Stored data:
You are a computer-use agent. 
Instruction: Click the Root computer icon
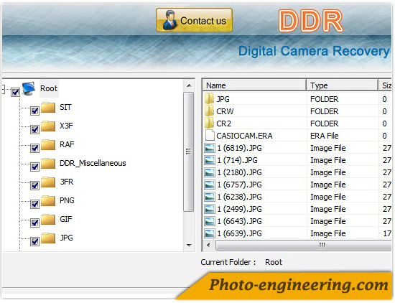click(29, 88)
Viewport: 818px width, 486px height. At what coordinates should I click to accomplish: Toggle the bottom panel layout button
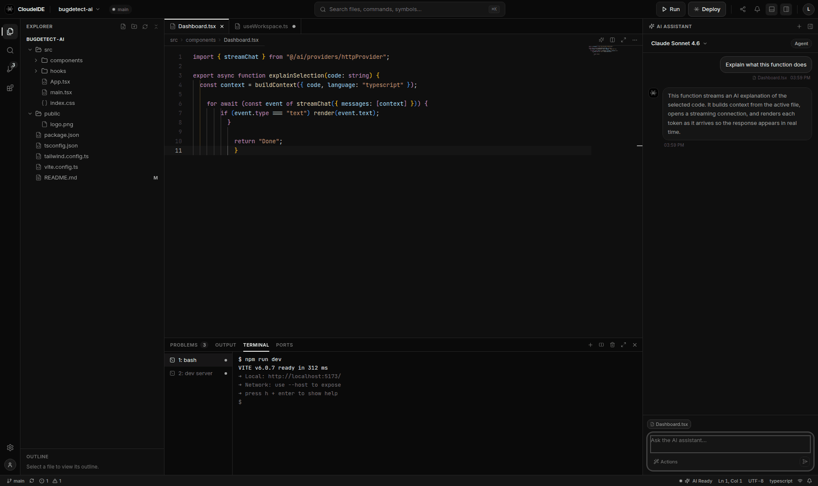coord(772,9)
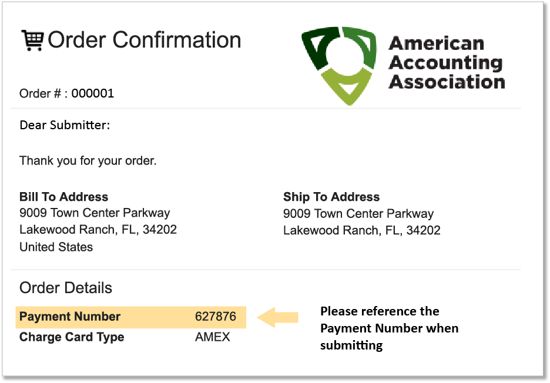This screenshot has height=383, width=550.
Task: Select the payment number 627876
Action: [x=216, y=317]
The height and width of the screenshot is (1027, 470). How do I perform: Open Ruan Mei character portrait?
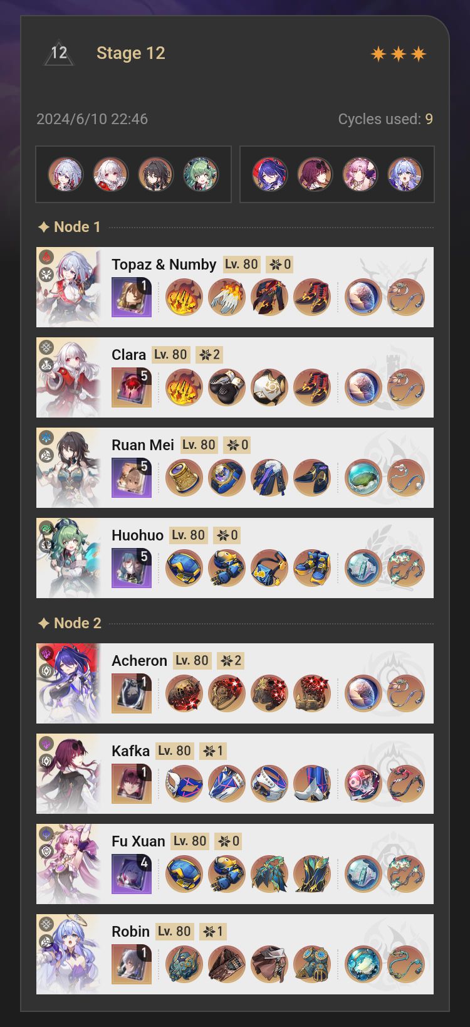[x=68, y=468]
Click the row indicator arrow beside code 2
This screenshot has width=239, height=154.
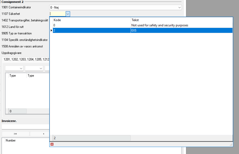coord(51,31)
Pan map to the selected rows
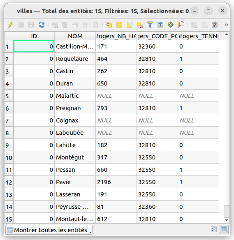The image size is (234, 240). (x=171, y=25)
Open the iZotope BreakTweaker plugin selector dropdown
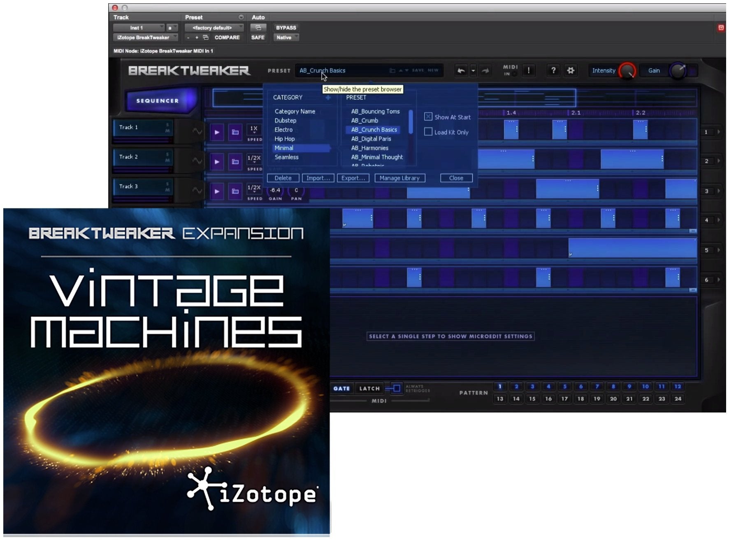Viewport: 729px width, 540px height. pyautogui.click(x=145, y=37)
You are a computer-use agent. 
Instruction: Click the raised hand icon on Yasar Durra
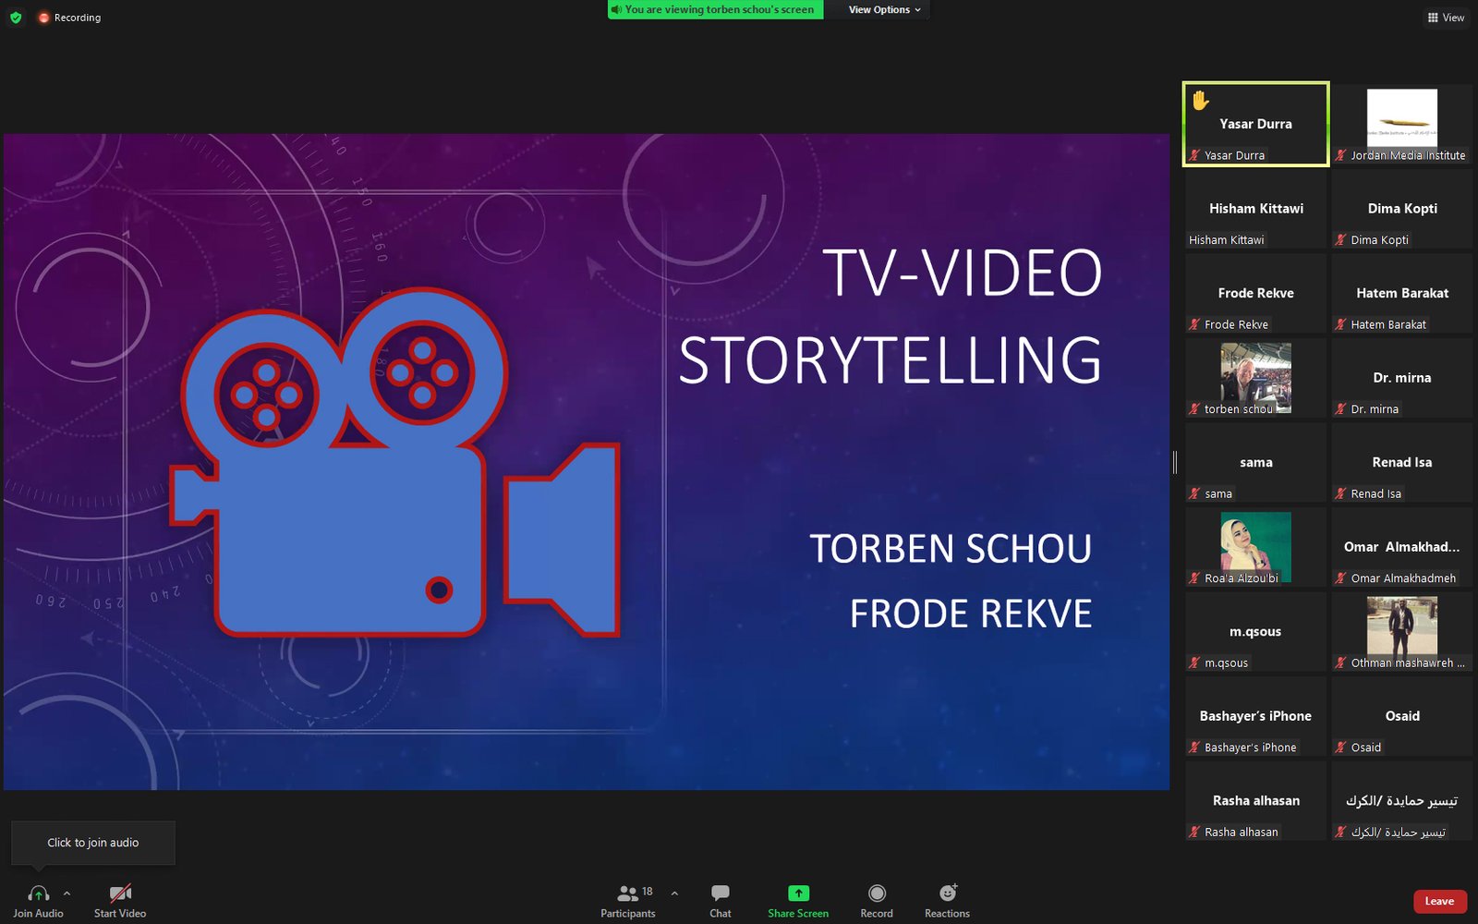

Prompt → The answer must repeat every record exactly, with all pictures left out.

Reply →
You are a computer-use agent. 
Instruction: Click the Root computer icon
click(29, 88)
Viewport: 818px width, 486px height. At what coordinates should I click to accomplish: Toggle the bottom panel layout button
coord(772,9)
This screenshot has height=383, width=550.
Task: Select the payment number 627876
Action: [x=216, y=317]
The height and width of the screenshot is (1027, 470). How do I perform: Open Ruan Mei character portrait?
[x=68, y=468]
Click the row indicator arrow beside code 2
This screenshot has width=239, height=154.
coord(51,31)
Pan map to the selected rows
The image size is (234, 240). (x=171, y=25)
Open the iZotope BreakTweaker plugin selector dropdown
Viewport: 729px width, 540px height. pyautogui.click(x=145, y=37)
You are a computer-use agent. 
Instruction: Click the raised hand icon on Yasar Durra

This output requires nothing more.